Monday, Jul. 08, 1991

Make Sticky, Morph!

By Guy Garcia

The creature's arms elongate into gleaming spikes that impale people and latch onto moving cars. It can appear as a bulge in the floor, transforming itself into a humanoid that then proceeds to walk through a steel gate, its artificial skin oozing between the bars like melted butter. Frozen by liquid nitrogen, it is shattered into a thousand pieces, but its fragments congeal again into a glistening body of liquid chrome.

To the wide-eyed audiences of Terminator 2, the android called the T-1000, with its ability to assume the shape of anything it touches, is a state-of- the-art killing machine sent from the future to do battle with Arnold Schwarzenegger. But to the special-effects wizards at Industrial Light & Magic, the T-1000 is a technological marvel that represents, in the words of coordinator Dennis Muren, "the beginning of a new period of filmmaking." The San Rafael, Calif., firm, which director George Lucas founded in 1975 to design the special effects for his Star Wars, has crafted dazzling sequences for dozens of movies, including current releases like Backdraft, The Rocketeer and Hudson Hawk. But its work for Terminator 2 sets new standards.
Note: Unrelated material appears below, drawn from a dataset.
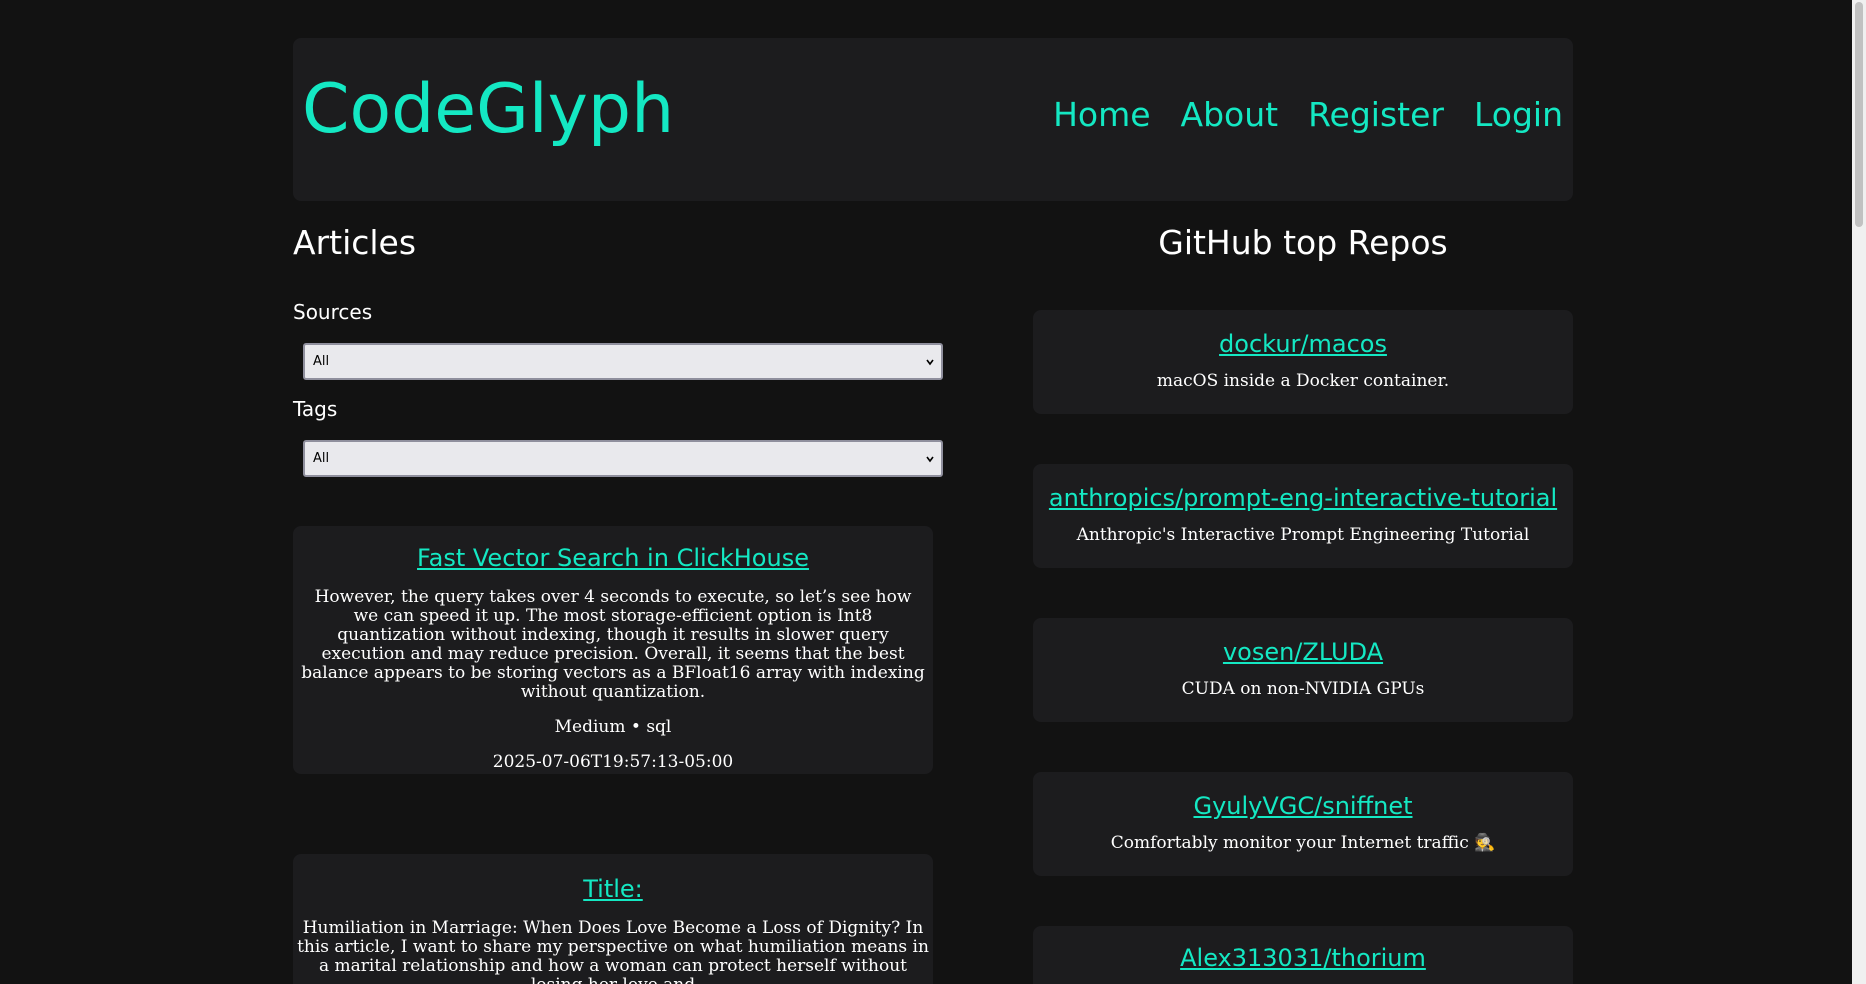  Describe the element at coordinates (1303, 652) in the screenshot. I see `repo-title-link: vosen/ZLUDA` at that location.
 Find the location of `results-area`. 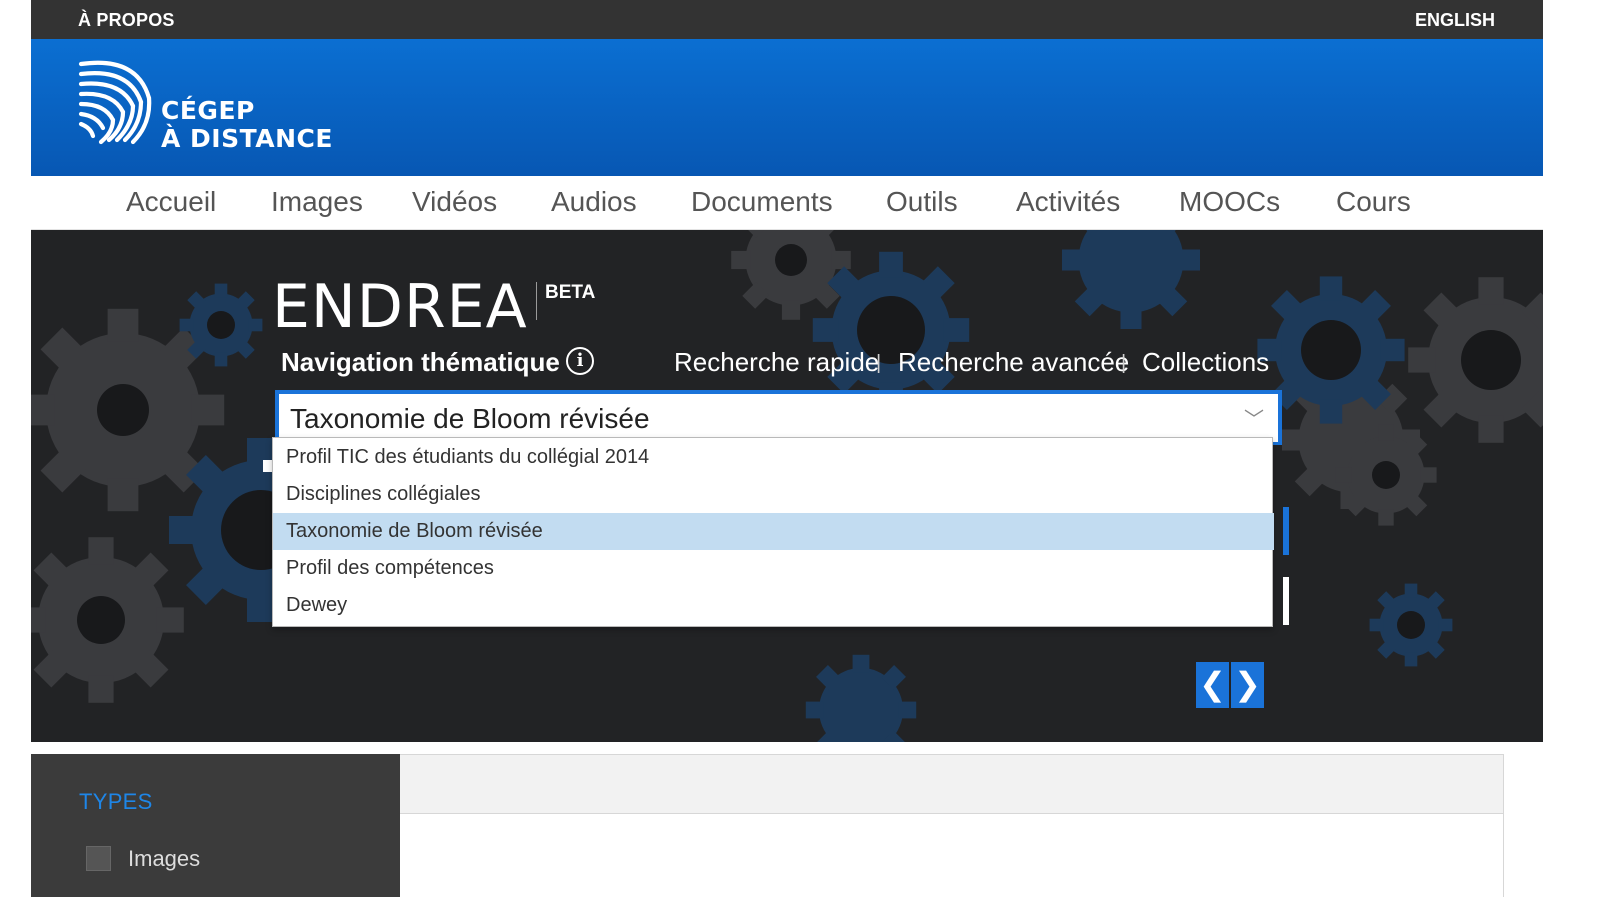

results-area is located at coordinates (952, 856).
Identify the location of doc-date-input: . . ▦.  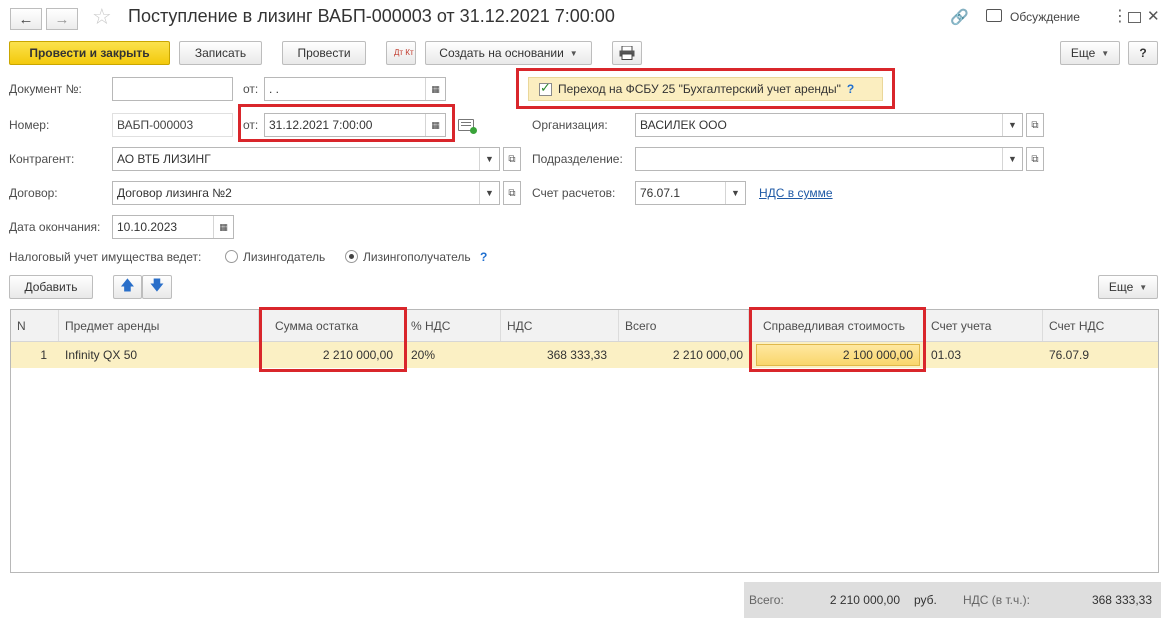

The T-1000's protean forms were achieved through a computer technique called digital compositing. The technique breaks a film image down into a complex numerical code that a computer can manipulate in nearly endless ways, thus altering the image. To change the T-1000 from a robot to its human form, ILM employed a process nicknamed Morph, as in metamorphosis, first developed in 1988 for the film Willow. Footage of the robot and footage of actor Robert Patrick were coded and fed into the computer, which blended one into the other. The illusion of walking through steel bars was created by another pioneering method that ILM technicians have dubbed "Make Sticky." Footage of Patrick walking unimpeded down a corridor was layered over a computer-enhanced three-dimensional image. As the computer image "melts" to simulate flesh deforming between computer-generated "bars," so does its onscreen counterpart.

ILM is hoping to surpass even these triumphs in such upcoming films as Star Trek 6, Memoirs of an Invisible Man and Steven Spielberg's Hook. Special- effects fans can look forward to more strange, mind-boggling characters; worlds that alter their shape, color and form; and, perhaps most amazing, flights of fancy so realistic that audiences won't ever suspect they're seeing an act of industrial imagination.